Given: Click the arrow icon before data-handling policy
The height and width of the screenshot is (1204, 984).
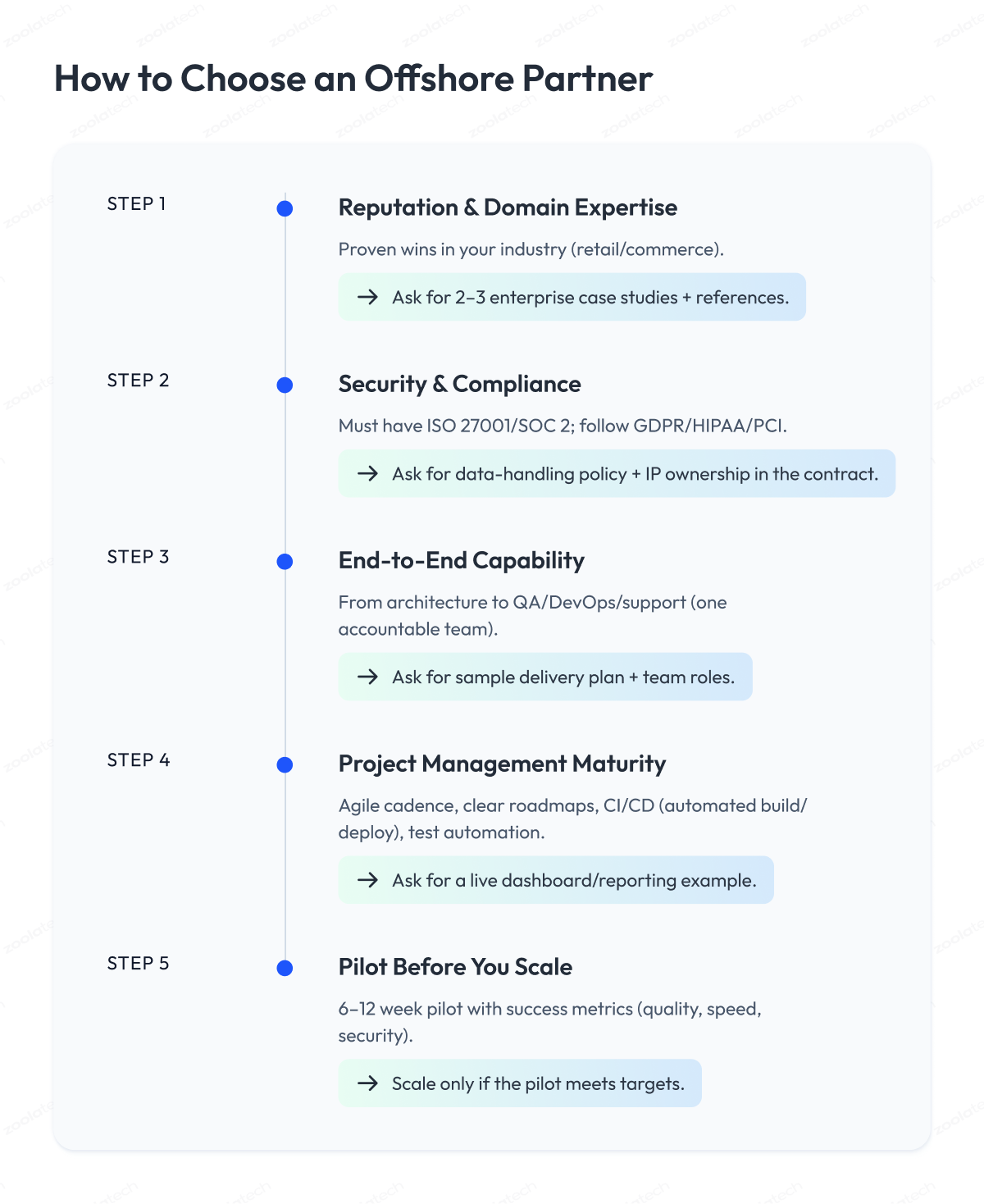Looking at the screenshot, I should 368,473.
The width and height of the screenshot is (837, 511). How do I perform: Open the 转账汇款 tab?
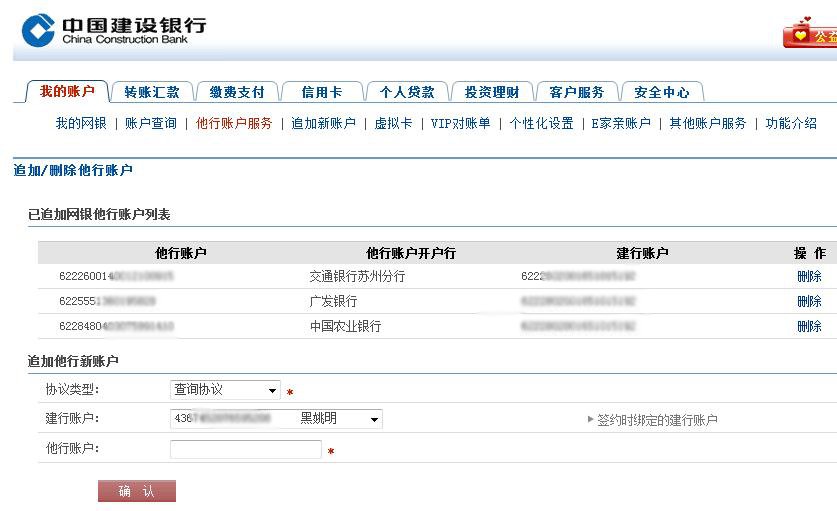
--
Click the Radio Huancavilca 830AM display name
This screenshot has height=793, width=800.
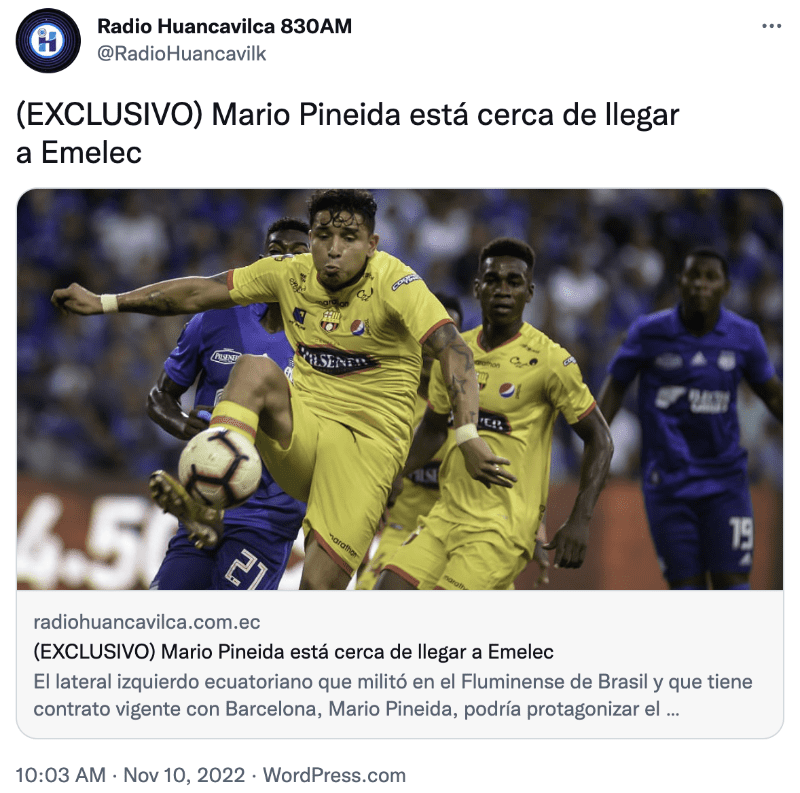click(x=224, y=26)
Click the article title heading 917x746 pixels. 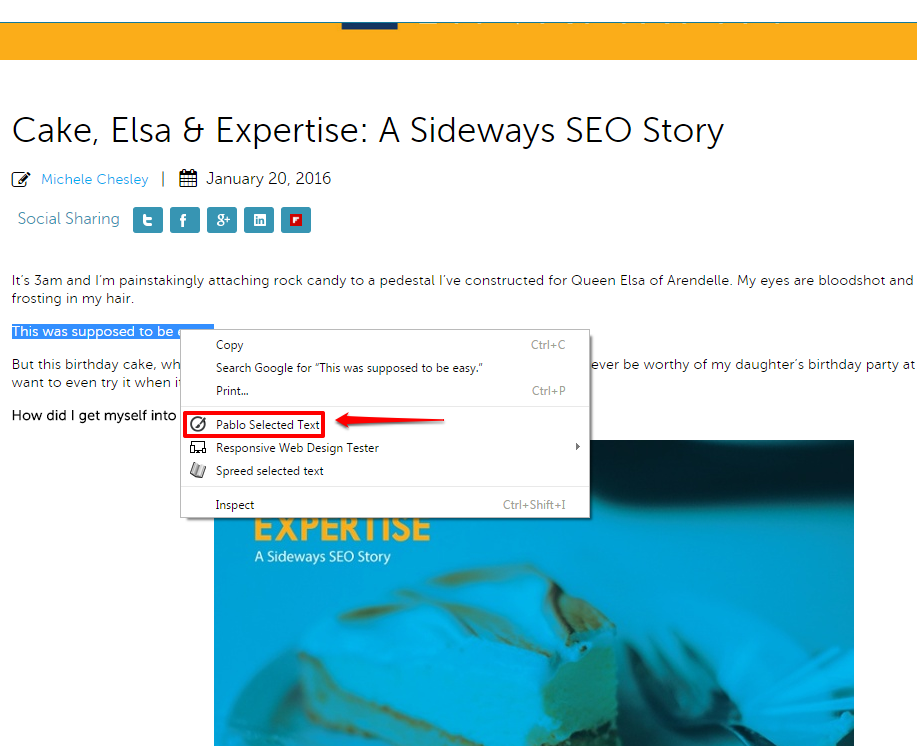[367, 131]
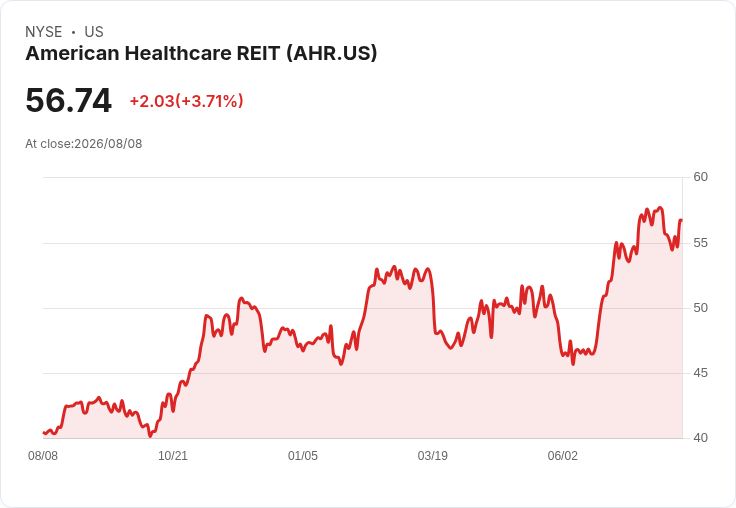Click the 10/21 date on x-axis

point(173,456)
...
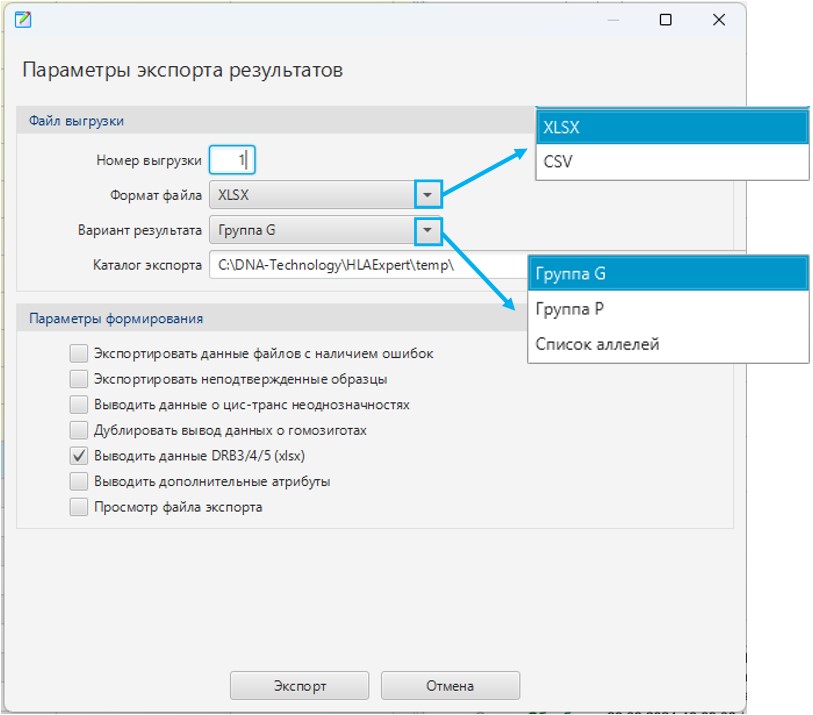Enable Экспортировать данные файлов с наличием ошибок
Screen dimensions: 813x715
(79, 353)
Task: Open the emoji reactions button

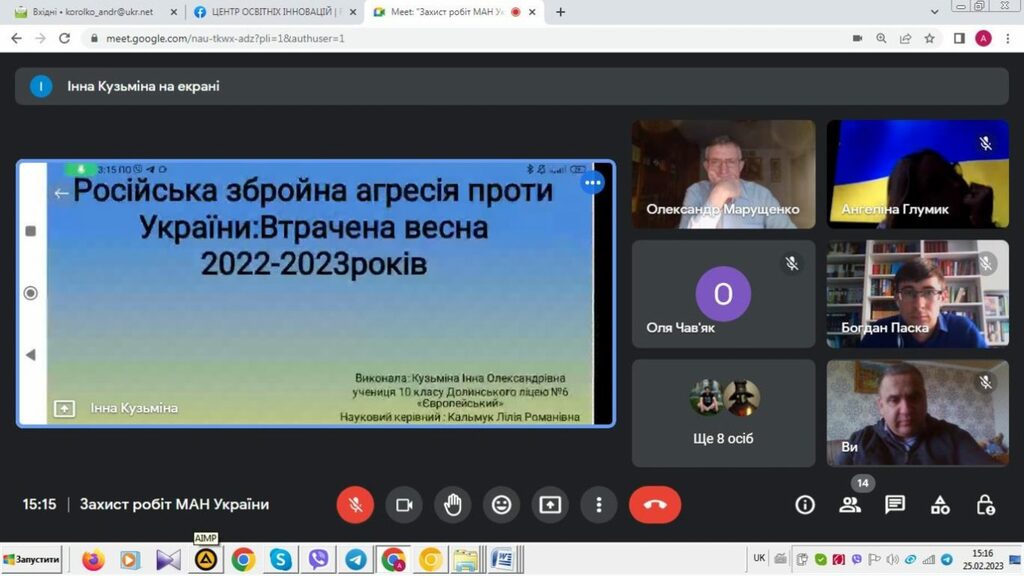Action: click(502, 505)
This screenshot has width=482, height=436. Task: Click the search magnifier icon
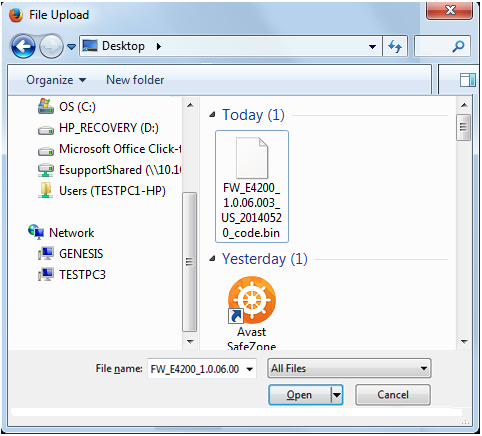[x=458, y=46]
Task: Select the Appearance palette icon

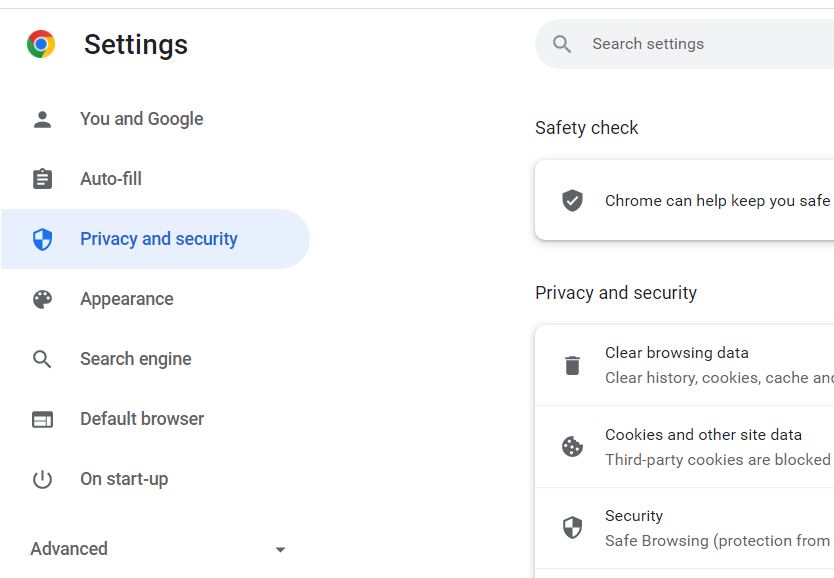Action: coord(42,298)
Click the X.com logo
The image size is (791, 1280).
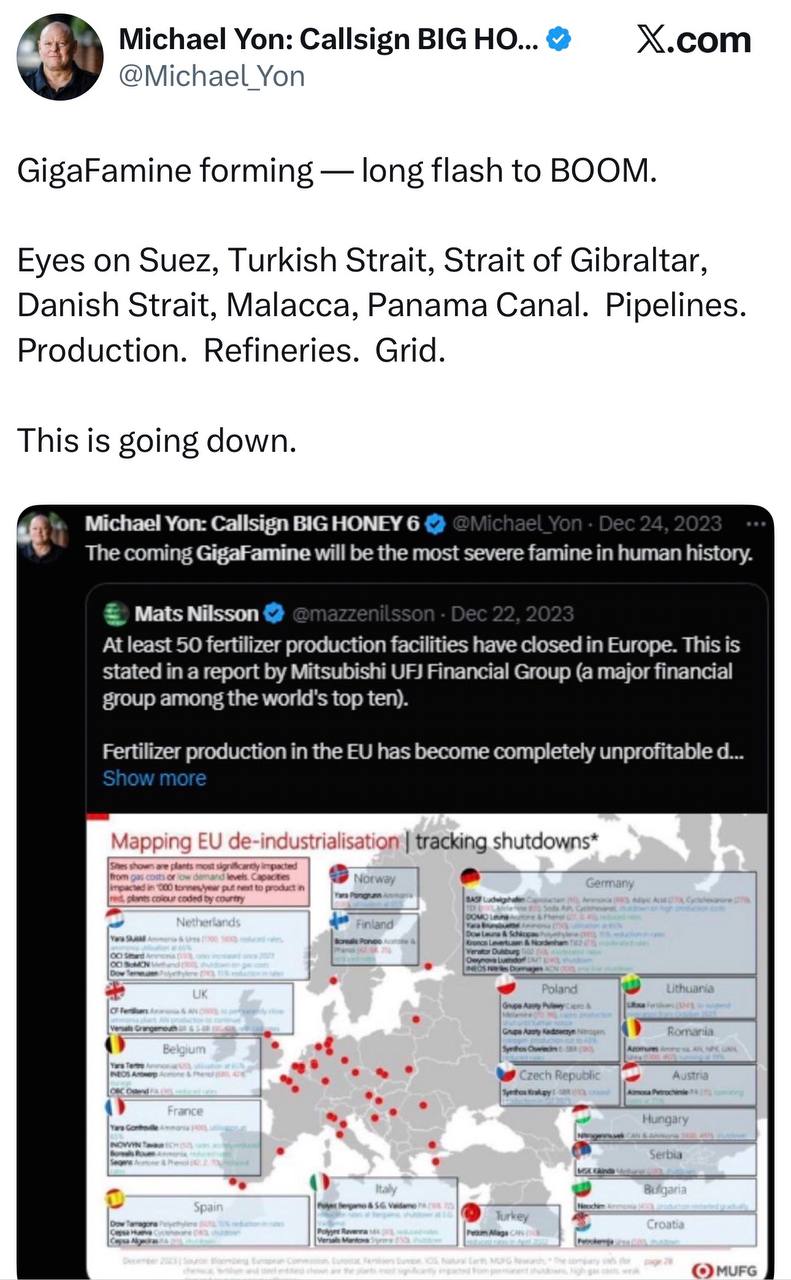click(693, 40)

**ACTION ITEM:**
Only the lines of the listing above from the one with "Given: Click the" through the one with "The width and" should be output, exactly, with both ends kept and pictures left out.

**WRITTEN ANSWER:**
Given: Click the arrow icon before data-handling policy
The height and width of the screenshot is (1204, 984).
Looking at the screenshot, I should 368,473.
The width and height of the screenshot is (837, 511). How do I perform: Open the 转账汇款 tab?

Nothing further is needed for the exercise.